Récompenses controversées au tournoi
Le sélectionneur marocain Walid Regragui, dont l’équipe n’a pas impressionné mais a atteint la finale, a reçu le titre de meilleur entraîneur du tournoi. Cependant, son équipe a été critiquée pour sa performance globale, et des suspicions d’arbitrage favorable ont émergé.

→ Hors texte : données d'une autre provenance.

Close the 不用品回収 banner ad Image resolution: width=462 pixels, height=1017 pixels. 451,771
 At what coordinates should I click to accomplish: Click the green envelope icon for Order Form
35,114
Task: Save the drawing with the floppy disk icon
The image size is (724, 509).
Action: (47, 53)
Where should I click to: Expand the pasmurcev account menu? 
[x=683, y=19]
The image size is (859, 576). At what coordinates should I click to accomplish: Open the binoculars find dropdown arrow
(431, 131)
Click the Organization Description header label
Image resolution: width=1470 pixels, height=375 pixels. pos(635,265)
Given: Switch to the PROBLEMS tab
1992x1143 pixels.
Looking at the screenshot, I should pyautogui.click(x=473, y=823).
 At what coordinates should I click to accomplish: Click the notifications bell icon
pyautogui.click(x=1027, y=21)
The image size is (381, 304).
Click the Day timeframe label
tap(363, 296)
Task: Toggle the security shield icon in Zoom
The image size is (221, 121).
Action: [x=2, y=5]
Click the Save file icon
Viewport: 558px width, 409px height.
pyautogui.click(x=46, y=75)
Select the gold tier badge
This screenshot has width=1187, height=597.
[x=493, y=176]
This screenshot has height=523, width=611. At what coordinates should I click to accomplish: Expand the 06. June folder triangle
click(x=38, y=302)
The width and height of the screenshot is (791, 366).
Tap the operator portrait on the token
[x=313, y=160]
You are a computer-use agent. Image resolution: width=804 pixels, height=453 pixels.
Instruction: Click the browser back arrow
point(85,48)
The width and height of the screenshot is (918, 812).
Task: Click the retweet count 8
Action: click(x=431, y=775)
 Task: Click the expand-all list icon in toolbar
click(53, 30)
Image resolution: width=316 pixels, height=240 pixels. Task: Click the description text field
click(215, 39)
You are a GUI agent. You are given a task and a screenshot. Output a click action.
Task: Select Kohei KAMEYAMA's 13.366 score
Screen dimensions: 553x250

Accusations d’arbitrage et incidents choquants
Durant la compétition, de nombreux scandales d’arbitrage ont favorisé le pays hôte, provoquant ainsi une indignation généralisée. L’un des épisodes les plus choquants fut l’incident de la « bataille de la serviette », où le gardien sénégalais Édouard Mendy a affronté des tentatives de vol de sa serviette par des officiels marocains et des joueurs sans que les arbitres n’interviennent.
Après CAN 2025 : Sanctions et nouvelles tensions
En réponse aux protestations algériennes contre l’arbitrage lors de leur match de quart de finale, la CAF a infligé des suspensions à Zidane et Belghali. De plus, une lourde amende a été imposée à la Fédération algérienne, tandis que les infractions marocaines ont été largement ignorées.
Contexte politique et perception médiatique
La CAN 2025 a été largement perçue comme un échec en termes d’organisation pour le Maroc, malgré les positions élevées de certaines de ses personnalités au sein de la CAF. Cette situation a entraîné une certaine moquerie de la part des médias internationaux, soulignant une perception biaisée favorable au Maroc.